A new study reveals that reducing sulfur pollution in the air could unintentionally increase methane emissions from natural wetlands, including peatlands and swamps.
Published in Science Advances, the research suggests that declining global sulfur emissions—driven by clean air policies—combined with the warming and fertilizing effects of carbon dioxide, are fueling greater methane production in wetlands.
This additional release of 20–34 million tonnes of methane per year could make it more challenging to meet climate targets. As a result, efforts to reduce human-caused methane emissions may need to be even more ambitious than those outlined in the Global Methane Pledge.
Methane, which is one of the most potent greenhouse gases in trapping heat in the atmosphere, is produced in wetlands around the world. Sulfur (in the form of sulfate) has a very specific effect in natural wetlands that reduces methane emissions, while CO2 increases methane production by increasing growth in plants that make the food for methane-producing microbes.
The Unintended Consequences of Clean Air Policies
Professor Vincent Gauci from the University of Birmingham and a senior author of the study said: “Well-meaning policies aimed at reducing atmospheric sulfur appear to be having the unintended consequence of lifting this sulfur ‘lid’ on wetland methane production. This coupled with increased CO2 means we have a double whammy effect that pushes emissions much higher.
“How has this happened? Put simply, sulphur provides the conditions for one set of bacteria to outmuscle another set of microbes that produce methane when they compete over the limited food available in wetlands. Under the conditions of acid rain sulfur pollution during the past century, this was enough to reduce wetland methane emissions by up to 8%.
“Now that clean air policies have been introduced, the unfortunate consequence of reducing sulfur deposition, which does have important and welcome effects for the world’s ecosystems, is that we will need to work much harder than we thought to stay within the safe climate limits set out in the Paris agreement.”
The Global Methane Pledge and Unexpected Climate Feedbacks
More than 150 nations signed up to the Global Methane Pledge at COP26 in Glasgow, which seeks to reduce human-caused emissions of methane by 30% on a 2020 baseline, by 2030.
The study is the latest to implicate reductions in atmospheric sulfur in driving warming at a faster rate than anticipated. In 2020 shipping pollution controls were introduced to reduce emissions of sulphur dioxide and fine particles that are harmful to human health.

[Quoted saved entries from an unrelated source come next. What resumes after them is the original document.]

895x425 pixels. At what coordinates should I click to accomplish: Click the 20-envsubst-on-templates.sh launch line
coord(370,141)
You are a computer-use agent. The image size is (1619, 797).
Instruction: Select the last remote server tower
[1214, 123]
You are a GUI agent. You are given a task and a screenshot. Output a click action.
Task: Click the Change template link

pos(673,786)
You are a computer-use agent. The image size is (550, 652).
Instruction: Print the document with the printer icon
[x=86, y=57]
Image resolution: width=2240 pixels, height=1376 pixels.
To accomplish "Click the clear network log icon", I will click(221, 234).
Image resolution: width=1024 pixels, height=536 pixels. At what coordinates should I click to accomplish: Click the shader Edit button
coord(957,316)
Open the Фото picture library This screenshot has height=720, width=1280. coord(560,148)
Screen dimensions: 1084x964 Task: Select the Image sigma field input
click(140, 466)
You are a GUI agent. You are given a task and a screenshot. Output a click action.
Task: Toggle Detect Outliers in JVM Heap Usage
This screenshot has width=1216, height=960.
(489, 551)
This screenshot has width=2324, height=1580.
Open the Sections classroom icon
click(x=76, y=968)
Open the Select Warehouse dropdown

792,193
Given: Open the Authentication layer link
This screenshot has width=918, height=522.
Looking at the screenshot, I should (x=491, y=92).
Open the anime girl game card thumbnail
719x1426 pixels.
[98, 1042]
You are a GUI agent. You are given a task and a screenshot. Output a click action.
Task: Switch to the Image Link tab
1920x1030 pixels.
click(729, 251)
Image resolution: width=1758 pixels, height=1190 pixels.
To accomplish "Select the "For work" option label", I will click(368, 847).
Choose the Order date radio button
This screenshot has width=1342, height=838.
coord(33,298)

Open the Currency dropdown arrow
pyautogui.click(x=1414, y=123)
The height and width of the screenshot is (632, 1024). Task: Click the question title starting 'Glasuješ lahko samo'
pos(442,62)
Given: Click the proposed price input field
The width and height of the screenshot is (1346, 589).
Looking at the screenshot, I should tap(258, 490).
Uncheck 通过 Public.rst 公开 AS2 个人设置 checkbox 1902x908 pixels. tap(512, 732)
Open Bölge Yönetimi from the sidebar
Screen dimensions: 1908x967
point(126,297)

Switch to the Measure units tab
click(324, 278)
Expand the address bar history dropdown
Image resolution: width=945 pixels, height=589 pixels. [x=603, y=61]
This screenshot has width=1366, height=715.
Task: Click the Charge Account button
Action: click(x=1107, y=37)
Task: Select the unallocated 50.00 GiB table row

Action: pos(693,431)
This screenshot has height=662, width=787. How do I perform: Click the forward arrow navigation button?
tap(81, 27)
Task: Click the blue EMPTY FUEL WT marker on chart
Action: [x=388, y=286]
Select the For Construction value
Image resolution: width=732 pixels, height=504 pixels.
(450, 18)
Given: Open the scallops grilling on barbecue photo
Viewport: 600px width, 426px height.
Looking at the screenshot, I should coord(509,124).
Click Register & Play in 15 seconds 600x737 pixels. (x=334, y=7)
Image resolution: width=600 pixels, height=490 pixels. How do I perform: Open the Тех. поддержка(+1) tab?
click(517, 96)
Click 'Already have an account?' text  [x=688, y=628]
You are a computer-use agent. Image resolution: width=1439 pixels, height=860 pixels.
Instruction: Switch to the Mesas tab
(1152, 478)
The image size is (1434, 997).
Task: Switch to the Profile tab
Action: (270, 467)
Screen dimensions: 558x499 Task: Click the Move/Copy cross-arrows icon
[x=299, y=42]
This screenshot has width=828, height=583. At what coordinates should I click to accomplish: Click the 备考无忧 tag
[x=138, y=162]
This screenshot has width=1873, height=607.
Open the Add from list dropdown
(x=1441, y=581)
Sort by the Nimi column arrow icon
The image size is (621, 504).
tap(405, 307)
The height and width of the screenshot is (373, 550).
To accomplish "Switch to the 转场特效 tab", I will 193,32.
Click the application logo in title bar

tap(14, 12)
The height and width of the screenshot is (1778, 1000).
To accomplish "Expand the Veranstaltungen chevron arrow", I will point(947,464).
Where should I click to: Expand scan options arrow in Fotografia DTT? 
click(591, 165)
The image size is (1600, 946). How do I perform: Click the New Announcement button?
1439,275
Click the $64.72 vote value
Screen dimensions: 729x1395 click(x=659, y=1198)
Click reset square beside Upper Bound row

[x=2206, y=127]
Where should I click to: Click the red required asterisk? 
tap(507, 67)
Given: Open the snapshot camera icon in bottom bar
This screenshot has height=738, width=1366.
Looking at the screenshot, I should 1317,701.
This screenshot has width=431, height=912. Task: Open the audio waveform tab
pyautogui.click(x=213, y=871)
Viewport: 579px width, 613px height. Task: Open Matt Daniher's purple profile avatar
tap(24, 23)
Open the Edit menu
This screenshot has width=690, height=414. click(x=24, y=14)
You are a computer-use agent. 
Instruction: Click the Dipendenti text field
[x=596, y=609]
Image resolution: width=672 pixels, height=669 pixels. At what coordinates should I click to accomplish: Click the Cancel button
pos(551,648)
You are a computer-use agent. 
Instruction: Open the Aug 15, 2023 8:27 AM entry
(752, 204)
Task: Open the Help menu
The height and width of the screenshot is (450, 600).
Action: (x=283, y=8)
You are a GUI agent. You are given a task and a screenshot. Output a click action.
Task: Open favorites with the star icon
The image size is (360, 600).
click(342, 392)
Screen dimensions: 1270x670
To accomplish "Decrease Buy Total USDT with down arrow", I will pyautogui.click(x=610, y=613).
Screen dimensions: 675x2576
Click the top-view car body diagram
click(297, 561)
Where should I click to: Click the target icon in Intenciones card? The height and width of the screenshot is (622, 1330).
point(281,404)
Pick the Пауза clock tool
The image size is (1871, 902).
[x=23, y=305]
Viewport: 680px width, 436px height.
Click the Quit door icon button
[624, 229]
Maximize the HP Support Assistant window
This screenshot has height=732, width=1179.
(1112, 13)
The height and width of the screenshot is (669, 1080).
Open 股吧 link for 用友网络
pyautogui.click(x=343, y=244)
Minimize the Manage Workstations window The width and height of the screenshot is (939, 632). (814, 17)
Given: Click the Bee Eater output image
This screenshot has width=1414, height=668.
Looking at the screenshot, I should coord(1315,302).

This reduction in atmospheric sulfur over the oceans has been implicated in larger warming that expected in what has come to be known as ‘termination shock’.
Lead author of the paper Lu Shen of Peking University said: “Our study points to the complexity of the climate system. Representation of these complex biogeochemical interactions has not previously been well integrated into estimates of future methane emissions. We show that it is essential to consider these feedbacks to get a true understanding of the likely future of this important greenhouse gas.”